**INSTRUCTION 1**
Decide whether each statement below agrees with the post about being a change agent, answering yes or no and quoting the deciding words of the post. (a) The writer took a class this semester about using media to be a change agent. (b) The writer treats failure and success as plainly black and white. (c) The writer's professor gave mostly negative feedback on the project.
-- start of PAGE --
In all of those instances, and many more that I have brewing, I’m trying to be a change agent. Being a change agent is dangerous. Being a change agent is lonely. Being a change agent is frustrating.

When you go through processes of meetings, sketches, conversations, graphics, production, interviews, brainstorms, etc. to bring new ideas to life that the success of is entirely dependent upon other people’s perceptions… that’s scary.

The same goes for sports and training, practices, film study, treatment, recovery, diet, teamwork, and on and on, all to strive for excellence on the field of play that is not anywhere close to guaranteed… that’s scary.

So all of these efforts either fail or succeed, right? That’s pretty black and white, right? Not quite. Failure is failure, sure. But there is still self-doubt in success.

Take an example of when a success hits. There are times where I have sat and looked at myself in a newspaper or on the news and thought about how other people might view that. It’s so easy to guess how other people might feel about or perceive you, especially in a negative way. I’ve always been one to suggest most people run on jealousy, envy and greed. That’s a wild mental formula, particularly when you yourself wonder what you’ve done to earn such recognition.

Furthermore, there are most definitely times where plans don’t go as planned. There are certainly words I say to elicit one type of reaction that draw the opposite. There are occasionally actions with intentions that are misunderstood. That all happens due to changed perceptions of my external environment.

There’s a lot to unpack there, but I can usually contain the doubt because of what I actually here from those around me. Like I’ve written before, seeing is knowing. When these thoughts start to creep in, I usually have the words of others to shut them down.

Ironically enough, in the midst of all of this, I took a class this semester about using media to be a change agent. So, I took a topic that I’ve been working closely with and that I care about and made it into my project. I don’t think I gave myself enough credit for what I was doing, and I definitely didn’t expect the overwhelmingly positive feedback I got from my professor. A piece of that feedback read:

Your story is full of many leadership lessons that people can learn from. Your why was enlightening- always stay true to your story- it is your story that is the most valid piece of “evidence” that there is — no matter what anyone says. 

With change agents, there is often a problem they face – in that they begin to doubt themselves and lose motivation as change takes time – to persevere and know you do influence one person at a time– and then the ripple continues for a long, long time.

Deep down, I knew and understood that, but I had to hear it. That’s extremely valuable and powerful feedback. That set a lightbulb off in my head that even in times of doubt or question I am at complete peace with what I am doing. Every time thoughts of doubt creep in, I rely on words like those. I had gotten them from many more sources than her for much longer, and that’s the lesson of it all.

I heard from people all of the time all year. People all over the country hitting me up after watching one of our games. People coming out of the wood works giving words of encouragement and prayer after my injury. People noticing Towson through my mediums now more than ever. People reading these posts, or watching episodes of the show, or reading articles, and then contacting me. People with diabetes identifying me as a role model. I’ve heard it all, and that conquers all doubt. That is what we do this for – each other.
-- end of PAGE --
**INSTRUCTION 2**
Please reproduce the rows verbatim, starting with the line that contains "544x279 pixels. Task: Click" and going on through the line that contains "pyautogui.click(x=52, y=143)", with the pictures left out.
-- start of INPUT FOR THIS TASK --
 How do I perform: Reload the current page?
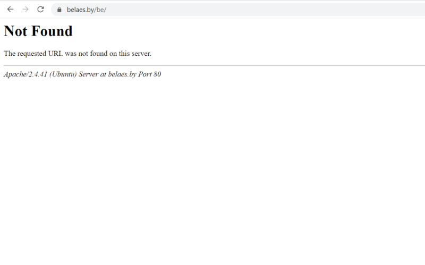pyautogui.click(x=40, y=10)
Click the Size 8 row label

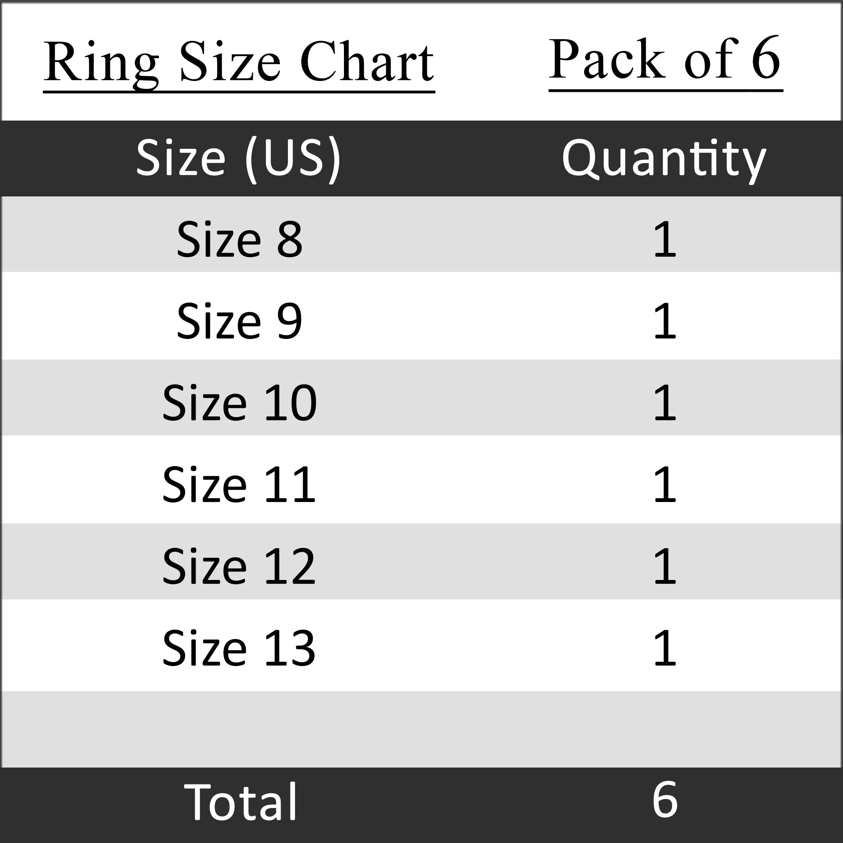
-- end of INPUT FOR THIS TASK --
-- start of INPUT FOR THIS TASK --
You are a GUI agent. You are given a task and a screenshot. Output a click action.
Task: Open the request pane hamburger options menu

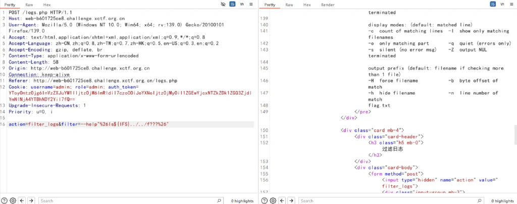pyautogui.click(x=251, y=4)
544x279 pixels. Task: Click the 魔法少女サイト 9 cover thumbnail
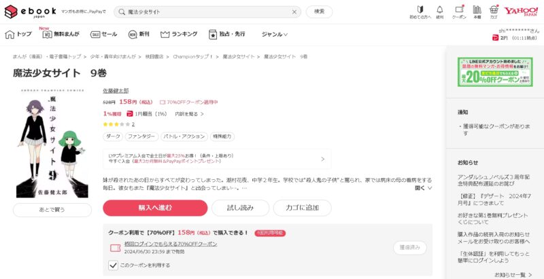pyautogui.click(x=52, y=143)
-- end of INPUT FOR THIS TASK --
**EXERCISE RESULT 1**
(a) Yes: "I took a class this semester about using media to be a change agent."
(b) No: "That’s pretty black and white, right? Not quite."
(c) No: "I definitely didn’t expect the overwhelmingly positive feedback I got from my professor."

**EXERCISE RESULT 2**
544x279 pixels. Task: Click the 魔法少女サイト 9 cover thumbnail
pyautogui.click(x=52, y=143)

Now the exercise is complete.